³ Department of Neurology, The First Affiliated Hospital, Sun Yat-sen University, Guangdong Provincial Key Laboratory of Diagnosis and Treatment of Major Neurological Diseases, National Key Clinical Department and Key Discipline of Neurology, Guangzhou, Guangdong 510080, China; Departments of Psychiatry and Pharmacology, Johns Hopkins University School of Medicine, Baltimore, MD 21287, USA.
⁴ Department of Pharmacology, Nanjing University of Chinese Medicine, Nanjing, Jiangsu 210023, China.
⁵ Department of Neurology, The First Affiliated Hospital, Sun Yat-sen University, Guangdong Provincial Key Laboratory of Diagnosis and Treatment of Major Neurological Diseases, National Key Clinical Department and Key Discipline of Neurology, Guangzhou, Guangdong 510080, China.
⁶ Departments of Psychiatry and Pharmacology, Johns Hopkins University School of Medicine, Baltimore, MD 21287, USA.
⁷ Departments of Psychiatry and Pharmacology, Johns Hopkins University School of Medicine, Baltimore, MD 21287, USA; Departments of Neuroscience and Neurology, Johns Hopkins University School of Medicine, Baltimore, MD 21287, USA.
⁸ Departments of Psychiatry and Pharmacology, Johns Hopkins University School of Medicine, Baltimore, MD 21287, USA. Electronic address: wsmith60@jhmi.edu.
⁹ Department of Neurology, The First Affiliated Hospital, Sun Yat-sen University, Guangdong Provincial Key Laboratory of Diagnosis and Treatment of Major Neurological Diseases, National Key Clinical Department and Key Discipline of Neurology, Guangzhou, Guangdong 510080, China. Electronic address: peizhong@mail.sysu.edu.cn.
¹⁰ Nanjing Drum Tower Hospital Center of Molecular Diagnostic and Therapy, State Key Laboratory of Pharmaceutical Biotechnology, Jiangsu Engineering Research Center for MicroRNA Biology and Biotechnology, NJU Advanced Institute of Life Sciences (NAILS), School of Life Sciences, Nanjing University, Nanjing, Jiangsu 210023, China; The Second People's Hospital of Changzhou, The Third Affiliated Hospital of Nanjing Medical University, Changzhou Medical Center, Nanjing Medical University, Changzhou, Jiangsu 213003, China. Electronic address: xichen@nju.edu.cn.

PMID: 39722304
DOI: 10.1016/j.jconrel.2024.12.045

Abstract

Rationale: Mutations in the leucine-rich repeat kinase 2 (LRRK2) gene play an important role in Parkinson's disease (PD) pathogenesis, and downregulation of LRRK2 has become a promising therapy for PD. Here, we developed a synthetic biology strategy for the self-assembly and delivery of small interfering RNAs (siRNAs) of LRRK2 into the substantia nigra via small extracellular vesicles (sEVs) using a genetic circuit (in the form of naked DNA plasmid) to attenuate PD-like phenotypes in mouse model.
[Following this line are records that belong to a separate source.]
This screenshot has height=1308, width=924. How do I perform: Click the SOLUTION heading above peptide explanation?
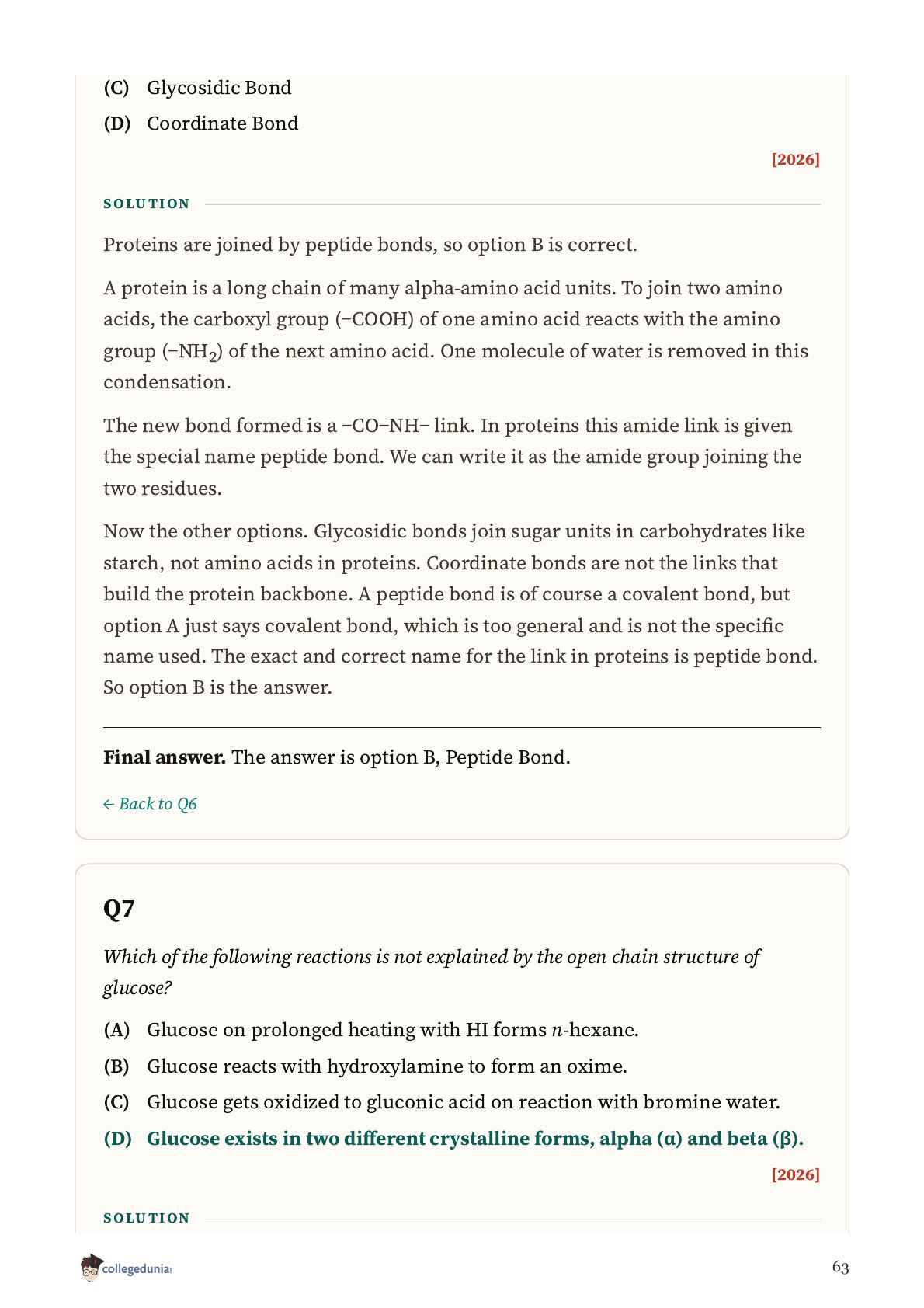pos(147,204)
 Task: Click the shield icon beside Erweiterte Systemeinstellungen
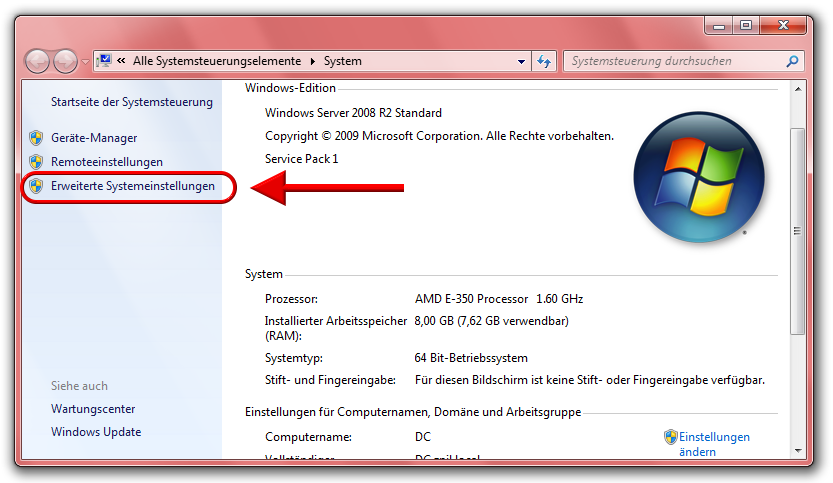36,186
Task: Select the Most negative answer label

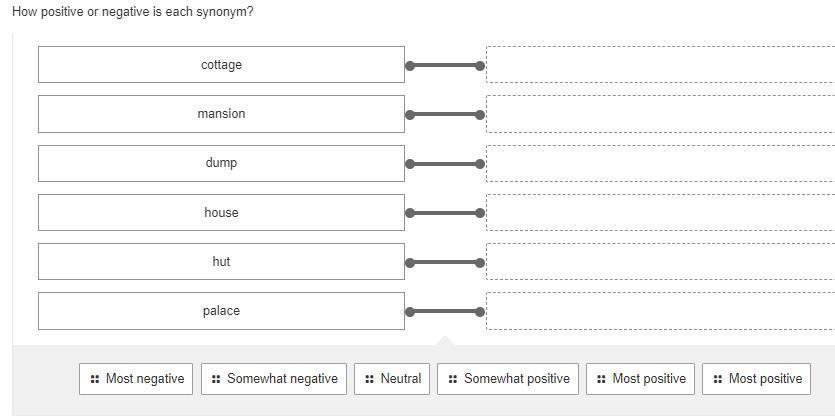Action: (x=145, y=379)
Methods: We generated the genetic circuit encoding both a neuron-targeting rabies virus glycoprotein (RVG) tag and a LRRK2 siRNA under the control of a cytomegalovirus (CMV) promoter, and assessed its therapeutic effects using LRRK2^R1441G mouse models of PD.
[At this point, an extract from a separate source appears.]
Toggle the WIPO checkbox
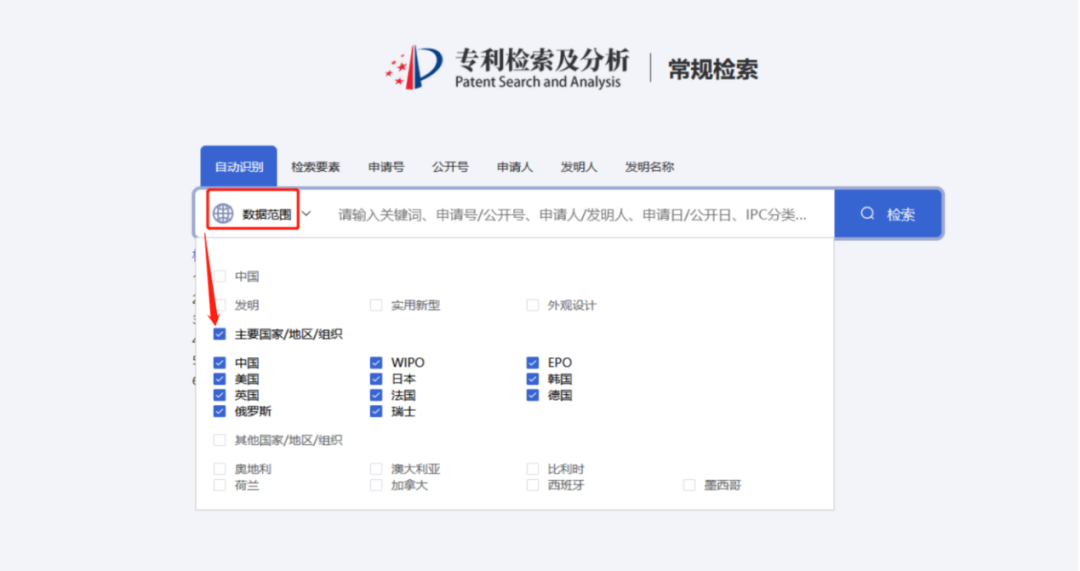This screenshot has width=1080, height=571. click(x=376, y=363)
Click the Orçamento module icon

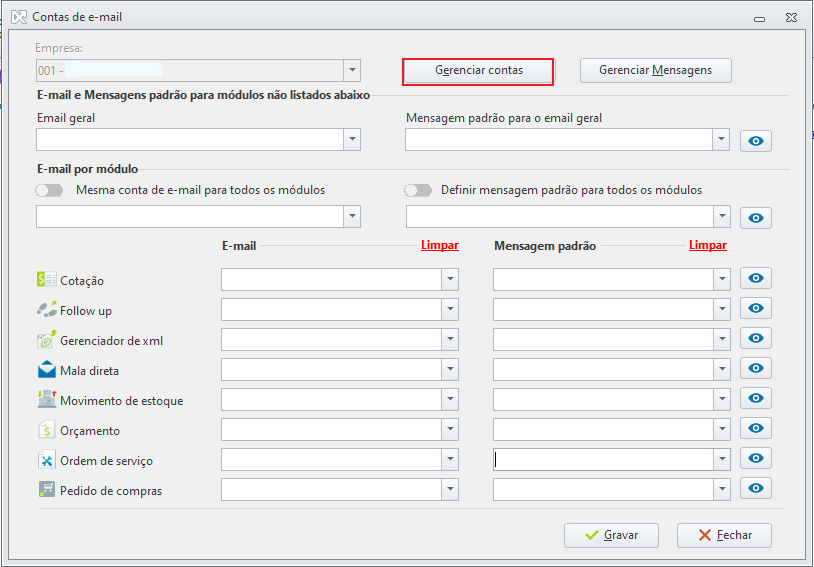tap(46, 431)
Results: After intravenous injection, the genetic circuit was taken up by the host liver to reprogram liver cells to produce and self-assemble LRRK2 siRNAs into sEVs, and then the sEV-enclosed LRRK2 siRNAs were further transferred by the endogenous circulating system of sEVs and guided by the RVG tag to the substantia nigra. Intravenous injection of this genetic circuit reduced total and phosphorylated LRRK2 levels in the substantia nigra, and attenuated PD-like phenotypes in two mouse models by rescuing LRRK2^R1441G-induced dopaminergic neurodegeneration and reducing microgliosis.
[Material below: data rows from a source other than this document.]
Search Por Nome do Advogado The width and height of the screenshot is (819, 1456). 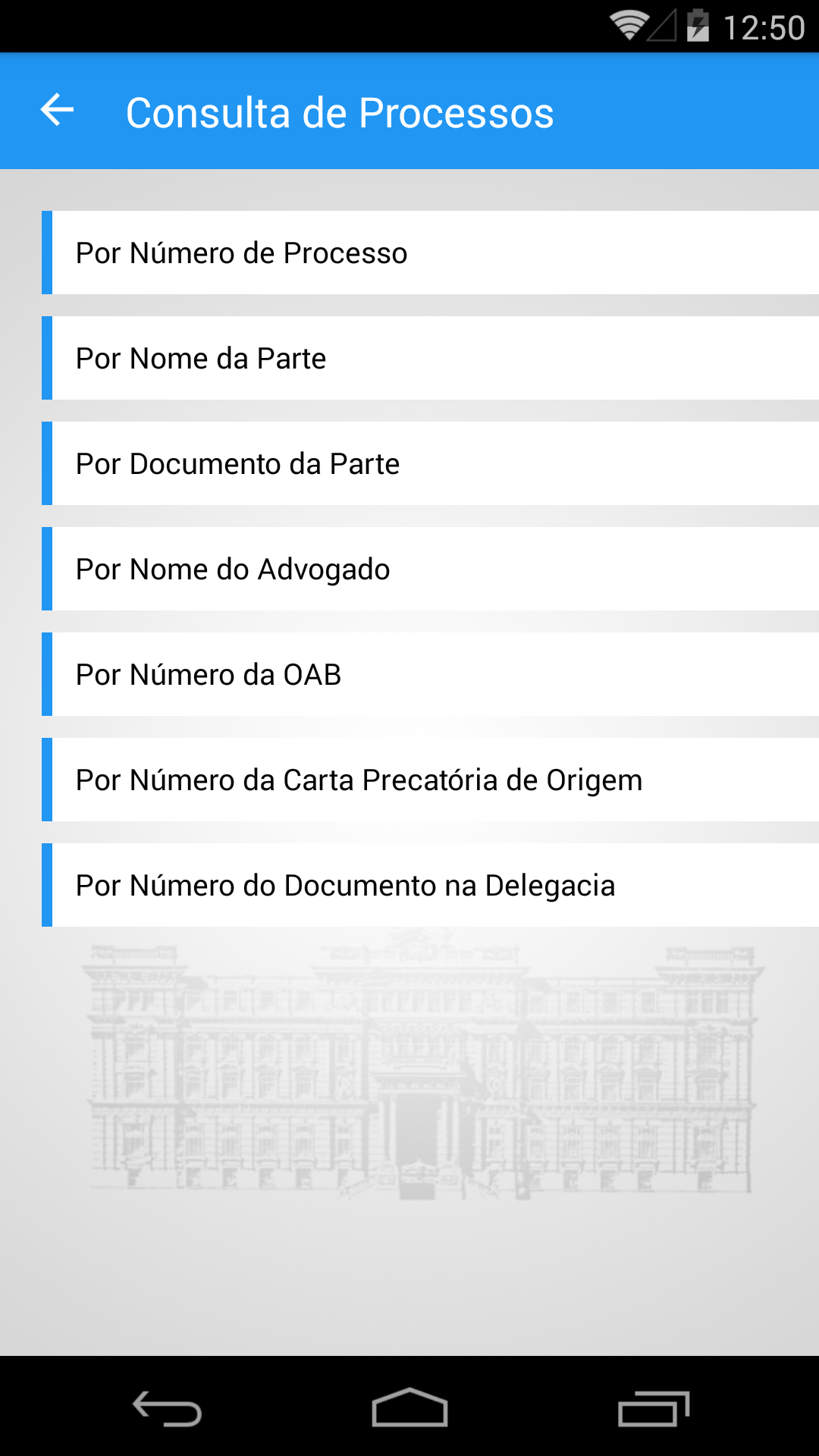tap(432, 569)
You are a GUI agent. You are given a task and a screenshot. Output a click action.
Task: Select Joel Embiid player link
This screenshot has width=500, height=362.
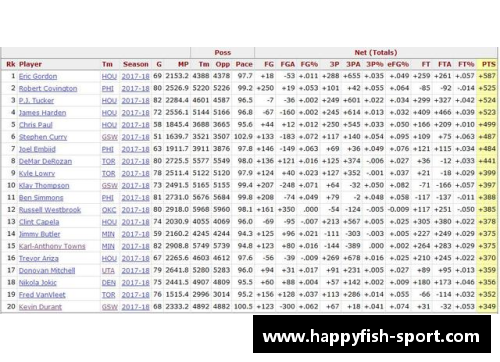[37, 149]
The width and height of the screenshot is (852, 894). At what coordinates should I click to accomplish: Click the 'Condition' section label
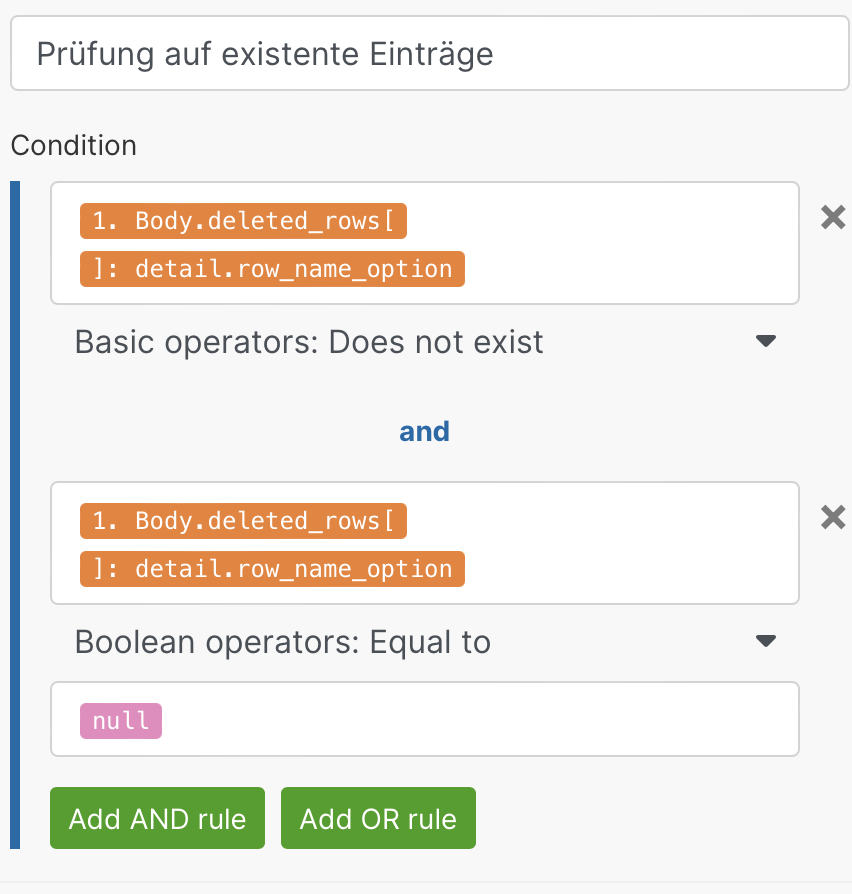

Conclusion: This study provides an efficient therapeutic strategy to attenuate LRRK2-induced neurodegeneration and neuroinflammation in PD mouse models, and may open a new avenue to safely deliver siRNA into brain after peripheral intravenous injection and facilitate PD treatment.

Keywords: Extracellular vesicle; In vivo self-assembled siRNA; LRRK2; Neurodegeneration; Parkinson's disease.